Worldvision had good relations with the Big Three networks, notably NBC, who produced Little House on the Prairie, and CBS, who produced Spencer's Pilots, which Worldvision distributed for international syndication.

Around the same time, Worldvision decided to return distribution rights to the game show The Dating Game to Chuck Barris Productions, while retaining distribution rights to The Newlywed Game until its completion of its network run.

In 1977, Worldvision Enterprises had entered into an agreement with television producer Mark VII Limited, who had disaffiliated from Universal Studios, and became an independent producer, to distribute its productions, including Project U.F.O. and Sam.

On November 7, 1981, Worldvision launched a home video subsidiary Worldvision Home Video, Inc., which was enabled to distribute videocassette titles of content from the Taft Entertainment Company, most notably its Hanna-Barbera cartoon product, the Jack Nicklaus' Golf My Way instructional video series, as well as the QM Productions library, with Albert Hartigan headed executive vice president and Martin Weinstein as the sales manager of the company.

Worldvision has been owned by many companies over the years. The growth of its home video division was primarily under the ownership of Taft Broadcasting, which acquired the company in 1979. The sale was first announced in November 1978. As a result of Taft's purchase of Worldvision, Taft merged its syndicated arms Taft H-B Program Sales and Taft H-B International into the company. In 1981, Worldvision launched subsidiary Evergreen Programs to generate sales of its own programming already aired by networks and stations. In October 1987, Taft's assets, including Worldvision, were acquired by Great American Communications.

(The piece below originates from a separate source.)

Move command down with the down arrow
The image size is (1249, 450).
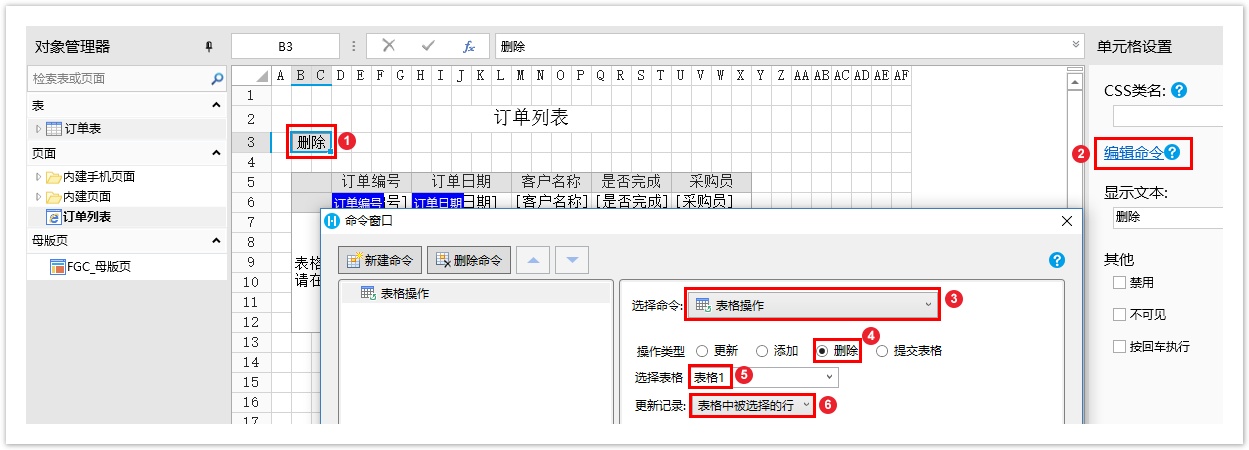(x=571, y=260)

Television producer Aaron Spelling, attempting to find an outlet to distribute his programs, attempted to buy Worldvision from Great American, but chief company shareholder Carl H. Lindner told Spelling that he was not interested in selling the company. Lindner did agree to sell Worldvision to Spelling Productions for 50% of Spelling, Inc., the combined company, in 1988. The merger was finalized on March 1, 1989.

In 1994, Worldvision's home video division was folded into Republic Pictures' Home Video division after Spelling Entertainment's purchase of Republic in the same year. Also that same year, Blockbuster Inc., operator of the now-defunct video store chain, briefly held a controlling interest in Spelling, and its logo appeared on programs alongside Worldvision's.

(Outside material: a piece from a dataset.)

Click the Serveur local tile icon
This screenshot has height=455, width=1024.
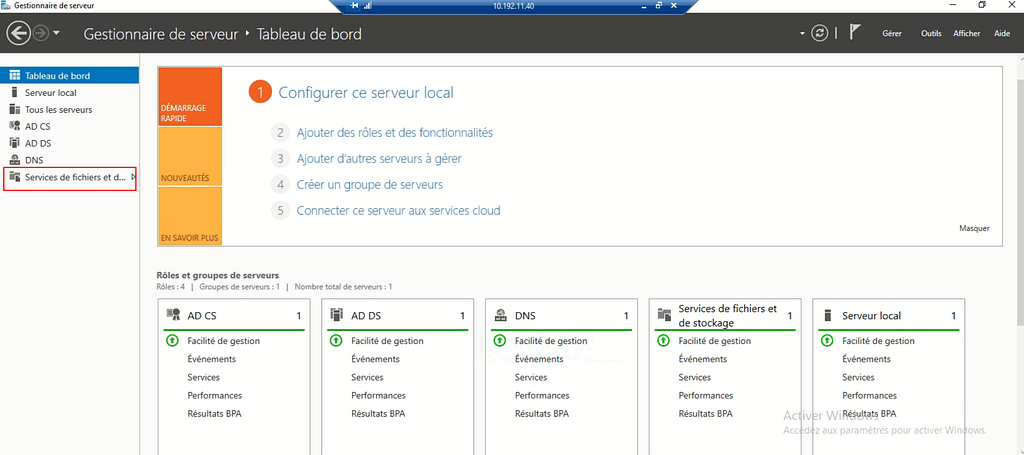828,316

When Spelling Entertainment Group merged with Viacom on May 21, 1999, Worldvision's operations were folded into Paramount Domestic Television, then given over to CBS Corporation at the end of 2005 when Viacom and CBS were split into different companies.

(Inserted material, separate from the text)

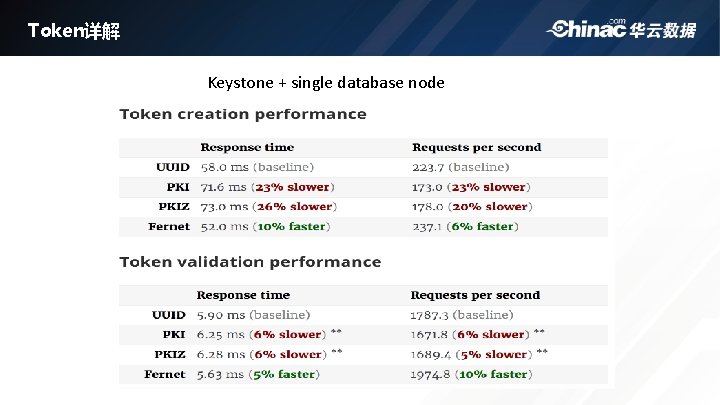Screen dimensions: 720x405
Task: Select the Keystone + single database node subtitle
Action: (326, 83)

On December 4, 2019, CBS Corporation and Viacom remerged into a single entity as ViacomCBS (later Paramount Global and currently Paramount Skydance Corporation), which currently distributes the Worldvision library through CBS Media Ventures. The Hanna-Barbera library (including Hanna-Barbera Pty, Ltd./Taft-Hardie Group Pty. Ltd. and most of the pre-1991 Ruby-Spears Enterprises library) is currently distributed by Warner Bros. Discovery through Warner Bros. Animation. The Harvey cartoons reverted to The Harvey Entertainment Company and are now owned by NBCUniversal Syndication Studios (via DreamWorks Classics).